A novela do Edifício ITU, o primeiro de grande porte construído em Campos, continua rendendo capítulos que afastam o desfecho final. O Manchete RJ teve acesso à decisão judicial de agosto deste ano, que determinou a demolição do prédio. Mas, quase três meses depois, ainda não há sinais de início dos trabalhos, e a multa estipulada pela Justiça já ultrapassa R$ 1,5 milhão.
Quem passa pelo cruzamento das ruas Treze de Maio e Siqueira Campos percebe que algumas lojas do térreo seguem funcionando, mesmo após a Defesa Civil informar que foi intimada a promover a interdição do imóvel e notificar os ocupantes acerca da decisão judicial. A equipe do Manchete RJ esteve no local, conversou com um comerciante que trabalha ali há 30 anos – e disse não ter medo de o edifício cair. Também foi possível constatar que alguns estabelecimentos já estão sendo desocupados.
Contexto histórico do processo
- Para entender a situação atual, é importante compreender o contexto. O processo envolvendo o Edifício ITU cita duas empresas como responsáveis: a Ampla (atual Enel) e a ITU, Incorporadora de Terrenos Urbanos Ltda. Há anos, ambas foram condenadas a apresentar um plano de restauração do edifício – o que não ocorreu.
- Em 2005, o Ministério Público moveu uma ação para obrigar as empresas a recuperar o prédio, que estaria em situação estrutural grave.

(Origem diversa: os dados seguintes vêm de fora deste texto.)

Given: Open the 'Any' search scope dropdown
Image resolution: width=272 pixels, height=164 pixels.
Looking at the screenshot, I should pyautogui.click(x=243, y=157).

- O MP se baseou em um laudo técnico produzido no Inquérito Civil. Segundo a decisão, o laudo foi elaborado por engenheiros do Coppam e complementado pela Anfea em 2007, concluindo que o edifício oferecia “riscos de natureza grave à integridade física e patrimonial da comunidade vizinha, mas poderia ser aproveitado se fossem adotadas urgentemente obras de recuperação”.
- Posteriormente, no curso do processo, a Ampla apresentou um laudo de engenharia indicando risco de desabamento e afirmou que a recuperação seria inviável. A ITU se opôs à demolição e sustentou que a estrutura poderia ser recuperada.

Audiência de 2005
Em maio de 2005, uma audiência registrou os seguintes pontos:
- A Ampla reiterou a necessidade de demolição;
- A ITU manteve a oposição, alegando viabilidade técnica de reparação;
- O MP pediu que a Defesa Civil avaliasse a viabilidade da recuperação, indicando se a demolição seria a única solução possível;
- A Defesa Civil informou não possuir equipe técnica para elaborar tal laudo;
- O Município declarou não se opor a eventual acordo pela demolição;
- Diante disso, o MP solicitou prazo para que a ITU apresentasse um projeto de recuperação.
Decisão da juíza
Até que em agosto deste ano, a Justiça destacou que a ITU nunca apresentou o projeto de recuperação, alegando falta de recursos financeiros — fato confirmado à reportagem pela própria empresa.
Com isso, a decisão considerou que a ITU, a única parte que não queria à demolição, não cumpriu sua obrigação, e a juíza determinou a demolição, lembrando que o processo tramita há 20 anos e que o prédio sempre apresentou risco real de desabamento, sem solução efetiva.

Multa superior a R$ 1,5 milhão
A Justiça determinou que ambas as empresas seriam responsáveis por custear a demolição, fixando um prazo de 30 dias para o início dos trabalhos, sob multa diária de R$ 30 mil em caso de descumprimento. O prazo venceu em setembro deste ano e, até agora, não há sinais de demolição.
O que diz a ITU?
Questionada pelo Manchete RJ, a ITU afirmou que não iniciou os trabalhos porque entrou com um recurso, acatando a decisão, mas destacando alguns pontos. A empresa diz que, ao contrário da Ampla, possui lojas alugadas no térreo e seria a única proprietária a sofrer prejuízo patrimonial com a demolição.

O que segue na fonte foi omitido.